• _Tarea A_
Según la sección del documento sobre Bolivia en la literatura, ¿en qué localidad fueron detenidos Luis Sepúlveda y el joven Hare Krishna?

**** Sección del documento

Monday, May 28, 2012

De Herman Melville al Che Guevara/Escriban sobre Bolivia


PABLO CINGOLANI

A vuelo de pájaro, la imagen de Bolivia en la literatura internacional es variada y muta de acuerdo a la personalidad de quien escribe.

Para la chilena light Marcela Serrano (en Nosotras que nos queremos tanto), Bolivia es un buen lugar para escaparse y tener un romance prohibido en las mullidas camas de un hotel cinco estrellas de la ciudad de La Paz pero eso sí, rociado con vino Undurraga, contrabandeado desde el valle Central de su propio país.

Pero para la también trasandina y ecologista Malú Sierra (en Donde todo es altar), por el contrario, Bolivia es sinónimo de diversidad, resistencia y profundidad cultural y a pesar de haber sido tomada como rehén por los comunarios de Amarete, en la región Kallawaya, ella los ama, ama a Tiwanaku, ama a la isla del Sol, hasta tuvo valor para pedir mar para su vecino en medio de la dictadura de Pinochet. Luis Sepúlveda, que andaba fugándose de las mazmorras del tirano, cuenta en su Patagonia Express que sólo sintió peligro y lo vivió en carne propia en Villazón cuando fue detenido junto a un joven Hare Krishna en peregrinaje a la India: los dos fueron expulsados por la policía fronteriza y sus únicos recuerdos de Bolivia serán el duro piso de cemento de la estación ferroviaria y el sol a matar al cual lo expusieron los soldados: nunca más volverá.

La mirada de los norteamericanos es igualmente diversa: desde un Waldo Franck que se enamora del garbo de la chola paceña y de la caprichosa geografía donde está asentada la urbe a un Paul Theroux –que cruza el altiplano en tren, en un periplo iniciado en Boston- y que no cesa de espantarse, a cada rato, salvo para alabar a la cerveza local. Saliendo de Viacha, escribió: Es igual vivir en una tierra trágica/ que vivir en una época trágica./ Contempla las rocosas laderas/ y el río que se abre camino entre piedras,/ contempla las chozas de quienes viven en esta tierra maltrecha. Algo similar le sucedió al francés Henry Michaux, célebre por sus relatos sobre el Extremo Oriente, pero que ante la cordillera de los Andes se empequeñece y teme: “Fumamos aquí todo el opio de la gran altura,/ voz baja, paso corto, aliento corto./ Poco pelean los perros, poco los niños, poco ríen”. Su compatriota D´Orbigny, en uno de los clásicos de los clásicos sobre literatura de Bolivia escrita por extranjeros, experimentaba todo lo contrario: paisaje inconmensurable, energía vital, fortaleza de las gentes.

********
**** Extractos de datos

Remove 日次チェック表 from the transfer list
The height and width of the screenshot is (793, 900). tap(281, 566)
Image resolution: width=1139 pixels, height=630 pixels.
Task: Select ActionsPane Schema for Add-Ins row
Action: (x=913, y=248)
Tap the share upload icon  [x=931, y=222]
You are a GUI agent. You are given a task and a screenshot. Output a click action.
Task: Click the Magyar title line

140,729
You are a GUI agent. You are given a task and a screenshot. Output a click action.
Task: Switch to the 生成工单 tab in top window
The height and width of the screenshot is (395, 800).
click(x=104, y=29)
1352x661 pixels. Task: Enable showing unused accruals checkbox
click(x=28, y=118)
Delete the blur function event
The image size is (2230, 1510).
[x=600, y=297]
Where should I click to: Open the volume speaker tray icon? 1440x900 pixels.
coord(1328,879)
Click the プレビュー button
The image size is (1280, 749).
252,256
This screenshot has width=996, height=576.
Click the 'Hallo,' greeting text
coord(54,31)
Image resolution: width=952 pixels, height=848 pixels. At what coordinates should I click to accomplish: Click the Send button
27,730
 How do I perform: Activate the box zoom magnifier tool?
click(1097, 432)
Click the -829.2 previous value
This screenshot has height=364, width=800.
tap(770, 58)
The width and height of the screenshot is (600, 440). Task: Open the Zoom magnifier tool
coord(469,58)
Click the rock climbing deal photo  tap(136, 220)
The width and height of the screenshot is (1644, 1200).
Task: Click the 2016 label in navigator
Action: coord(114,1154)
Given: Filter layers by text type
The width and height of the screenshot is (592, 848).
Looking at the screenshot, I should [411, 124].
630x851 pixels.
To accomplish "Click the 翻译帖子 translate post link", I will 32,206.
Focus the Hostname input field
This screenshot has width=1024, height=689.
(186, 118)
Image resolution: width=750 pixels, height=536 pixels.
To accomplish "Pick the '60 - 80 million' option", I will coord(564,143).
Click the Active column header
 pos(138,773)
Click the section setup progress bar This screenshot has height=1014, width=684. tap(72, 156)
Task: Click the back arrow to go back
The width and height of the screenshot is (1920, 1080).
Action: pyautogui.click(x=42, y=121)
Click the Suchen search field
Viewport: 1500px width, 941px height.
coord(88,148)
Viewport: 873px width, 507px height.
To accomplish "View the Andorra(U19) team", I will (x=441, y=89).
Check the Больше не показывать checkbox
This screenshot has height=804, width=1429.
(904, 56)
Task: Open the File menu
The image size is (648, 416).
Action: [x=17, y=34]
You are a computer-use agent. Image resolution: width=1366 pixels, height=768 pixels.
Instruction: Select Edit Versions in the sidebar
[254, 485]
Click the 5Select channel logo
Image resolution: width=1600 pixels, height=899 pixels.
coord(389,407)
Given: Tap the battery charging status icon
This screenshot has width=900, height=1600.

********

• _Tarea B_
Disponga como tabla Markdown, con las columnas Fila y Línea, las líneas del listado que van desde la que contiene "Click the rock" hasta el final del listado, ambos extremos incluidos. Numere cada fila y omita las líneas en blanco.

• _Solución desarrollada A_
En Villazón.

• _Solución desarrollada B_
| Fila | Línea |
|---|---|
| 1 | Click the rock climbing deal photo  tap(136, 220) |
| 2 | The width and height of the screenshot is (1644, 1200). |
| 3 | Task: Click the 2016 label in navigator |
| 4 | Action: coord(114,1154) |
| 5 | Given: Filter layers by text type |
| 6 | The width and height of the screenshot is (592, 848). |
| 7 | Looking at the screenshot, I should [411, 124]. |
| 8 | 630x851 pixels. |
| 9 | To accomplish "Click the 翻译帖子 translate post link", I will 32,206. |
| 10 | Focus the Hostname input field |
| 11 | This screenshot has width=1024, height=689. |
| 12 | (186, 118) |
| 13 | Image resolution: width=750 pixels, height=536 pixels. |
| 14 | To accomplish "Pick the '60 - 80 million' option", I will coord(564,143). |
| 15 | Click the Active column header |
| 16 |  pos(138,773) |
| 17 | Click the section setup progress bar This screenshot has height=1014, width=684. tap(72, 156) |
| 18 | Task: Click the back arrow to go back |
| 19 | The width and height of the screenshot is (1920, 1080). |
| 20 | Action: pyautogui.click(x=42, y=121) |
| 21 | Click the Suchen search field |
| 22 | Viewport: 1500px width, 941px height. |
| 23 | coord(88,148) |
| 24 | Viewport: 873px width, 507px height. |
| 25 | To accomplish "View the Andorra(U19) team", I will (x=441, y=89). |
| 26 | Check the Больше не показывать checkbox |
| 27 | This screenshot has height=804, width=1429. |
| 28 | (904, 56) |
| 29 | Task: Open the File menu |
| 30 | The image size is (648, 416). |
| 31 | Action: [x=17, y=34] |
| 32 | You are a computer-use agent. Image resolution: width=1366 pixels, height=768 pixels. |
| 33 | Instruction: Select Edit Versions in the sidebar |
| 34 | [254, 485] |
| 35 | Click the 5Select channel logo |
| 36 | Image resolution: width=1600 pixels, height=899 pixels. |
| 37 | coord(389,407) |
| 38 | Given: Tap the battery charging status icon |
| 39 | This screenshot has width=900, height=1600. |